* [Goal of the exercise]
Retype the data exactly, so that every line matches the original.
━━━━━ Given records
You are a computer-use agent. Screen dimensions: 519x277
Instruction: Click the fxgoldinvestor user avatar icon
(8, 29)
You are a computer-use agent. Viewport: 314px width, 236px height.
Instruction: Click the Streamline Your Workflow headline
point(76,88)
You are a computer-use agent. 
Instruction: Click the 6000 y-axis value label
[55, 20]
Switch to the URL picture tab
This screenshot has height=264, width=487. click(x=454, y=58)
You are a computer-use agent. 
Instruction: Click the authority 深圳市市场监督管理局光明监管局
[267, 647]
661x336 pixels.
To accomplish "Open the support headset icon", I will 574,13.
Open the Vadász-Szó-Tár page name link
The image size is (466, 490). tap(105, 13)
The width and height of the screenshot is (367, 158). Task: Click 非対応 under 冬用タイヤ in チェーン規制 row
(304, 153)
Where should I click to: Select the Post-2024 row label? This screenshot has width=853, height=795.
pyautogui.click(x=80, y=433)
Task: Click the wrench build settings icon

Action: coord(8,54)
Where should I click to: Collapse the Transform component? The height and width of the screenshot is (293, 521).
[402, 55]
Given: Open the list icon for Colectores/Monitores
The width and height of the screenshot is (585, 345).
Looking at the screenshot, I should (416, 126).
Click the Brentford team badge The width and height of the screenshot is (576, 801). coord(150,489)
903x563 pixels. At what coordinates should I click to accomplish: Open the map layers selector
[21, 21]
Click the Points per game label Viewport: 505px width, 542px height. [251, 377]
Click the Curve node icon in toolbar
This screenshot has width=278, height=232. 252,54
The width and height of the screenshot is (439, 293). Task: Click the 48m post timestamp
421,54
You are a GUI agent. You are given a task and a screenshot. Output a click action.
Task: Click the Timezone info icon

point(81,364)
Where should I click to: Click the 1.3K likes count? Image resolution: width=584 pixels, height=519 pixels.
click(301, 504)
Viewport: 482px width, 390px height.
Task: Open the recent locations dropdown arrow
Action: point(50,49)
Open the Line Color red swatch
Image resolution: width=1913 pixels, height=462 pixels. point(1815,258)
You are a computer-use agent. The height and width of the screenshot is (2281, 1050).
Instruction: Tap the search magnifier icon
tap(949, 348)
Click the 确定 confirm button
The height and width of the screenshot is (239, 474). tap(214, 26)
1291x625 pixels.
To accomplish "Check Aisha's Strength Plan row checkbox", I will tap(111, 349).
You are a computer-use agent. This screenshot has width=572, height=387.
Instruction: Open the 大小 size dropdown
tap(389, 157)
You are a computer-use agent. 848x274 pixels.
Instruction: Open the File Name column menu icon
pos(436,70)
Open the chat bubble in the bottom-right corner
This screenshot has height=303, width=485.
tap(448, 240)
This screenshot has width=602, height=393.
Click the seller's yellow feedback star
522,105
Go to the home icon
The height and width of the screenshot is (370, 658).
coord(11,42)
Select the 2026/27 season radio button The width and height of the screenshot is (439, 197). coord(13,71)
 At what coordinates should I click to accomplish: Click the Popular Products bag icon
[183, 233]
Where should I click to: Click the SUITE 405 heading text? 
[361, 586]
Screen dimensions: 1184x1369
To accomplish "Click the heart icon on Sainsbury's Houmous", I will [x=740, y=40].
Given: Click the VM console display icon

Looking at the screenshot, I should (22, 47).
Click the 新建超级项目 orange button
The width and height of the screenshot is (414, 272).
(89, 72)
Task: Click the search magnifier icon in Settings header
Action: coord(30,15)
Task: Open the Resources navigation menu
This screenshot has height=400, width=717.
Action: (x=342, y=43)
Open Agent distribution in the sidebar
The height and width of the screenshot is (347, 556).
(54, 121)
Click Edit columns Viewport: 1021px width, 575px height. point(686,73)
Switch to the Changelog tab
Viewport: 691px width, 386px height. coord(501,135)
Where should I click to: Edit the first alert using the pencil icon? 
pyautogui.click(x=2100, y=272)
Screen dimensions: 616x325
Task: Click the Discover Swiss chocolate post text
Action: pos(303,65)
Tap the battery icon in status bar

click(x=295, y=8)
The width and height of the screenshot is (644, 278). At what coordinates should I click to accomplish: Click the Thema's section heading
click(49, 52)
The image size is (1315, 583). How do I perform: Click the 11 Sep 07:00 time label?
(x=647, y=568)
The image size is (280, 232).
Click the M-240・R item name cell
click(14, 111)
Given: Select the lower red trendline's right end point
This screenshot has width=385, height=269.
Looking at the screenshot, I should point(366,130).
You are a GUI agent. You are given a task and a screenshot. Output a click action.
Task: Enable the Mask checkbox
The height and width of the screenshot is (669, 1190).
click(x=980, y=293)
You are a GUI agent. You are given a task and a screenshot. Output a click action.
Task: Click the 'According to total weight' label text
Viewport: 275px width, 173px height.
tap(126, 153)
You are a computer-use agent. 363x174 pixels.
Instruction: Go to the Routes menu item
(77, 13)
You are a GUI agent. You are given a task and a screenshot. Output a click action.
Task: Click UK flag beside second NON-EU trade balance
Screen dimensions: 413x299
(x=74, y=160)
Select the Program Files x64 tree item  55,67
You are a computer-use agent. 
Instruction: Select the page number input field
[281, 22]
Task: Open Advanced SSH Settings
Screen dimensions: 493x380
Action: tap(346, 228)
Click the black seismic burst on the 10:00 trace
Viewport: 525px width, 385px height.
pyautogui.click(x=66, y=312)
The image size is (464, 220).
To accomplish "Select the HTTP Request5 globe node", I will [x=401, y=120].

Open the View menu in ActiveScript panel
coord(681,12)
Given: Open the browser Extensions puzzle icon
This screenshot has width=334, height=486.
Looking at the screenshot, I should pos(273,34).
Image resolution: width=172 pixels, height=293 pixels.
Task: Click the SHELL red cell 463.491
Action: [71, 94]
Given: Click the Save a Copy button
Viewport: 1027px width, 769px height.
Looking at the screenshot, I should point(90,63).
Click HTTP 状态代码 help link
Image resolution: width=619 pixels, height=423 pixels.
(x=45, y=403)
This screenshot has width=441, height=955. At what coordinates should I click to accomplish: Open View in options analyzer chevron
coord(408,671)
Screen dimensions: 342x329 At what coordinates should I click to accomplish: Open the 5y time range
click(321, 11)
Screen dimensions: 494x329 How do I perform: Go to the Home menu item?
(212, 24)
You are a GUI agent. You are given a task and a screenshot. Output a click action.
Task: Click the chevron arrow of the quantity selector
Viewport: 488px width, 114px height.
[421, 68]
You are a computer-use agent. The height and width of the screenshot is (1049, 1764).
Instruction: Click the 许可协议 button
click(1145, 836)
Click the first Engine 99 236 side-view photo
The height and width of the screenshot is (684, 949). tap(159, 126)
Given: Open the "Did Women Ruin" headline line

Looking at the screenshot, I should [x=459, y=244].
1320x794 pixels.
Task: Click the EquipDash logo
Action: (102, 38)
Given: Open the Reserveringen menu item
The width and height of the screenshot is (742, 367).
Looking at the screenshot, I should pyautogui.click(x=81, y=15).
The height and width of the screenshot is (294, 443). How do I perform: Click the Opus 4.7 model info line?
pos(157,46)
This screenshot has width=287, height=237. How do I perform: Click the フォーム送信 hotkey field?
━━━━━━━━━━
* [Exercise response]
You are a computer-use agent. Screen dimensions: 519x277
Instruction: Click the fxgoldinvestor user avatar icon
(8, 29)
You are a computer-use agent. Viewport: 314px width, 236px height.
Instruction: Click the Streamline Your Workflow headline
point(76,88)
You are a computer-use agent. 
Instruction: Click the 6000 y-axis value label
[55, 20]
Switch to the URL picture tab
This screenshot has height=264, width=487. click(x=454, y=58)
You are a computer-use agent. 
Instruction: Click the authority 深圳市市场监督管理局光明监管局
[267, 647]
661x336 pixels.
To accomplish "Open the support headset icon", I will 574,13.
Open the Vadász-Szó-Tár page name link
The image size is (466, 490). tap(105, 13)
The width and height of the screenshot is (367, 158). Task: Click 非対応 under 冬用タイヤ in チェーン規制 row
(304, 153)
Where should I click to: Select the Post-2024 row label? This screenshot has width=853, height=795.
pyautogui.click(x=80, y=433)
Task: Click the wrench build settings icon

Action: coord(8,54)
Where should I click to: Collapse the Transform component? The height and width of the screenshot is (293, 521).
[402, 55]
Given: Open the list icon for Colectores/Monitores
The width and height of the screenshot is (585, 345).
Looking at the screenshot, I should (416, 126).
Click the Brentford team badge The width and height of the screenshot is (576, 801). coord(150,489)
903x563 pixels. At what coordinates should I click to accomplish: Open the map layers selector
[21, 21]
Click the Points per game label Viewport: 505px width, 542px height. [251, 377]
Click the Curve node icon in toolbar
This screenshot has width=278, height=232. 252,54
The width and height of the screenshot is (439, 293). Task: Click the 48m post timestamp
421,54
You are a GUI agent. You are given a task and a screenshot. Output a click action.
Task: Click the Timezone info icon

point(81,364)
Where should I click to: Click the 1.3K likes count? Image resolution: width=584 pixels, height=519 pixels.
click(301, 504)
Viewport: 482px width, 390px height.
Task: Open the recent locations dropdown arrow
Action: point(50,49)
Open the Line Color red swatch
Image resolution: width=1913 pixels, height=462 pixels. point(1815,258)
You are a computer-use agent. The height and width of the screenshot is (2281, 1050).
Instruction: Tap the search magnifier icon
tap(949, 348)
Click the 确定 confirm button
The height and width of the screenshot is (239, 474). tap(214, 26)
1291x625 pixels.
To accomplish "Check Aisha's Strength Plan row checkbox", I will tap(111, 349).
You are a computer-use agent. This screenshot has width=572, height=387.
Instruction: Open the 大小 size dropdown
tap(389, 157)
You are a computer-use agent. 848x274 pixels.
Instruction: Open the File Name column menu icon
pos(436,70)
Open the chat bubble in the bottom-right corner
This screenshot has height=303, width=485.
tap(448, 240)
This screenshot has width=602, height=393.
Click the seller's yellow feedback star
522,105
Go to the home icon
The height and width of the screenshot is (370, 658).
coord(11,42)
Select the 2026/27 season radio button The width and height of the screenshot is (439, 197). coord(13,71)
 At what coordinates should I click to accomplish: Click the Popular Products bag icon
[183, 233]
Where should I click to: Click the SUITE 405 heading text? 
[361, 586]
Screen dimensions: 1184x1369
To accomplish "Click the heart icon on Sainsbury's Houmous", I will [x=740, y=40].
Given: Click the VM console display icon

Looking at the screenshot, I should (22, 47).
Click the 新建超级项目 orange button
The width and height of the screenshot is (414, 272).
(89, 72)
Task: Click the search magnifier icon in Settings header
Action: coord(30,15)
Task: Open the Resources navigation menu
This screenshot has height=400, width=717.
Action: (x=342, y=43)
Open Agent distribution in the sidebar
The height and width of the screenshot is (347, 556).
(54, 121)
Click Edit columns Viewport: 1021px width, 575px height. point(686,73)
Switch to the Changelog tab
Viewport: 691px width, 386px height. coord(501,135)
Where should I click to: Edit the first alert using the pencil icon? 
pyautogui.click(x=2100, y=272)
Screen dimensions: 616x325
Task: Click the Discover Swiss chocolate post text
Action: pos(303,65)
Tap the battery icon in status bar

click(x=295, y=8)
The width and height of the screenshot is (644, 278). At what coordinates should I click to accomplish: Click the Thema's section heading
click(49, 52)
The image size is (1315, 583). How do I perform: Click the 11 Sep 07:00 time label?
(x=647, y=568)
The image size is (280, 232).
Click the M-240・R item name cell
click(14, 111)
Given: Select the lower red trendline's right end point
This screenshot has width=385, height=269.
Looking at the screenshot, I should point(366,130).
You are a GUI agent. You are given a task and a screenshot. Output a click action.
Task: Enable the Mask checkbox
The height and width of the screenshot is (669, 1190).
click(x=980, y=293)
You are a GUI agent. You are given a task and a screenshot. Output a click action.
Task: Click the 'According to total weight' label text
Viewport: 275px width, 173px height.
tap(126, 153)
You are a computer-use agent. 363x174 pixels.
Instruction: Go to the Routes menu item
(77, 13)
You are a GUI agent. You are given a task and a screenshot. Output a click action.
Task: Click UK flag beside second NON-EU trade balance
Screen dimensions: 413x299
(x=74, y=160)
Select the Program Files x64 tree item  55,67
You are a computer-use agent. 
Instruction: Select the page number input field
[281, 22]
Task: Open Advanced SSH Settings
Screen dimensions: 493x380
Action: tap(346, 228)
Click the black seismic burst on the 10:00 trace
Viewport: 525px width, 385px height.
pyautogui.click(x=66, y=312)
The image size is (464, 220).
To accomplish "Select the HTTP Request5 globe node", I will [x=401, y=120].

Open the View menu in ActiveScript panel
coord(681,12)
Given: Open the browser Extensions puzzle icon
This screenshot has width=334, height=486.
Looking at the screenshot, I should pos(273,34).
Image resolution: width=172 pixels, height=293 pixels.
Task: Click the SHELL red cell 463.491
Action: [71, 94]
Given: Click the Save a Copy button
Viewport: 1027px width, 769px height.
Looking at the screenshot, I should point(90,63).
Click HTTP 状态代码 help link
Image resolution: width=619 pixels, height=423 pixels.
(x=45, y=403)
This screenshot has width=441, height=955. At what coordinates should I click to accomplish: Open View in options analyzer chevron
coord(408,671)
Screen dimensions: 342x329 At what coordinates should I click to accomplish: Open the 5y time range
click(321, 11)
Screen dimensions: 494x329 How do I perform: Go to the Home menu item?
(212, 24)
You are a GUI agent. You are given a task and a screenshot. Output a click action.
Task: Click the chevron arrow of the quantity selector
Viewport: 488px width, 114px height.
[421, 68]
You are a computer-use agent. The height and width of the screenshot is (1049, 1764).
Instruction: Click the 许可协议 button
click(1145, 836)
Click the first Engine 99 236 side-view photo
The height and width of the screenshot is (684, 949). tap(159, 126)
Given: Open the "Did Women Ruin" headline line

Looking at the screenshot, I should [x=459, y=244].
1320x794 pixels.
Task: Click the EquipDash logo
Action: (102, 38)
Given: Open the Reserveringen menu item
The width and height of the screenshot is (742, 367).
Looking at the screenshot, I should pyautogui.click(x=81, y=15).
The height and width of the screenshot is (294, 443). How do I perform: Click the Opus 4.7 model info line?
pos(157,46)
This screenshot has width=287, height=237. How do I perform: Click the フォーム送信 hotkey field?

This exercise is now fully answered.